++++ SUPPLIED MATERIAL
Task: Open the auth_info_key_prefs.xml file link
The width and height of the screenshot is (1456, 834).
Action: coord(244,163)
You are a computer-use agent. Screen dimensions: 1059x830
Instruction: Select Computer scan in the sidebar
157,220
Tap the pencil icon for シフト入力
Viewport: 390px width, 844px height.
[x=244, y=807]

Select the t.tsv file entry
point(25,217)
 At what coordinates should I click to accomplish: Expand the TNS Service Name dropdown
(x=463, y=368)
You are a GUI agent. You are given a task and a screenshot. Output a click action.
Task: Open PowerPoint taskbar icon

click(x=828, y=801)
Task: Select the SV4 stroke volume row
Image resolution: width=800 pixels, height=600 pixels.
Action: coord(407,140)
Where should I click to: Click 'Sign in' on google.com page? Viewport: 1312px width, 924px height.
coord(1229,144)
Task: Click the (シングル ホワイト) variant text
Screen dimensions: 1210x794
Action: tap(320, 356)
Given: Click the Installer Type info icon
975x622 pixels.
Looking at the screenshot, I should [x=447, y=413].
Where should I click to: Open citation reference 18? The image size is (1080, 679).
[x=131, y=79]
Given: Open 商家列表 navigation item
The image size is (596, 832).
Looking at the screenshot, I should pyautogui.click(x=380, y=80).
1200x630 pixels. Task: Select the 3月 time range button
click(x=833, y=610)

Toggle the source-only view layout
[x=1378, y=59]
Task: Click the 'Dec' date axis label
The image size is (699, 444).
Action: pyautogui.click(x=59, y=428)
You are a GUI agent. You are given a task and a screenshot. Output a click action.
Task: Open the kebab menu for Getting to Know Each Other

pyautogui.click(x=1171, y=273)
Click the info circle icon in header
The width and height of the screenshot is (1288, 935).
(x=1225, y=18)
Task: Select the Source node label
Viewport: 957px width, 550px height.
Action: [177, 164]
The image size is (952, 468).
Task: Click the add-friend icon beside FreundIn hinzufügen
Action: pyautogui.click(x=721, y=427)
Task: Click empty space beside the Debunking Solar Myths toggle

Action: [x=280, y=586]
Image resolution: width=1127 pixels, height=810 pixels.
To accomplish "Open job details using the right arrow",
++++++++
● PROBLEM STATEMENT: Reproduce every row above verbatim, line by line, in the same order.

● FULL ANSWER:
Task: Open the auth_info_key_prefs.xml file link
The width and height of the screenshot is (1456, 834).
Action: coord(244,163)
You are a computer-use agent. Screen dimensions: 1059x830
Instruction: Select Computer scan in the sidebar
157,220
Tap the pencil icon for シフト入力
Viewport: 390px width, 844px height.
[x=244, y=807]

Select the t.tsv file entry
point(25,217)
 At what coordinates should I click to accomplish: Expand the TNS Service Name dropdown
(x=463, y=368)
You are a GUI agent. You are given a task and a screenshot. Output a click action.
Task: Open PowerPoint taskbar icon

click(x=828, y=801)
Task: Select the SV4 stroke volume row
Image resolution: width=800 pixels, height=600 pixels.
Action: coord(407,140)
Where should I click to: Click 'Sign in' on google.com page? Viewport: 1312px width, 924px height.
coord(1229,144)
Task: Click the (シングル ホワイト) variant text
Screen dimensions: 1210x794
Action: tap(320, 356)
Given: Click the Installer Type info icon
975x622 pixels.
Looking at the screenshot, I should [x=447, y=413].
Where should I click to: Open citation reference 18? The image size is (1080, 679).
[x=131, y=79]
Given: Open 商家列表 navigation item
The image size is (596, 832).
Looking at the screenshot, I should pyautogui.click(x=380, y=80).
1200x630 pixels. Task: Select the 3月 time range button
click(x=833, y=610)

Toggle the source-only view layout
[x=1378, y=59]
Task: Click the 'Dec' date axis label
The image size is (699, 444).
Action: pyautogui.click(x=59, y=428)
You are a GUI agent. You are given a task and a screenshot. Output a click action.
Task: Open the kebab menu for Getting to Know Each Other

pyautogui.click(x=1171, y=273)
Click the info circle icon in header
The width and height of the screenshot is (1288, 935).
(x=1225, y=18)
Task: Select the Source node label
Viewport: 957px width, 550px height.
Action: [177, 164]
The image size is (952, 468).
Task: Click the add-friend icon beside FreundIn hinzufügen
Action: pyautogui.click(x=721, y=427)
Task: Click empty space beside the Debunking Solar Myths toggle

Action: [x=280, y=586]
Image resolution: width=1127 pixels, height=810 pixels.
To accomplish "Open job details using the right arrow",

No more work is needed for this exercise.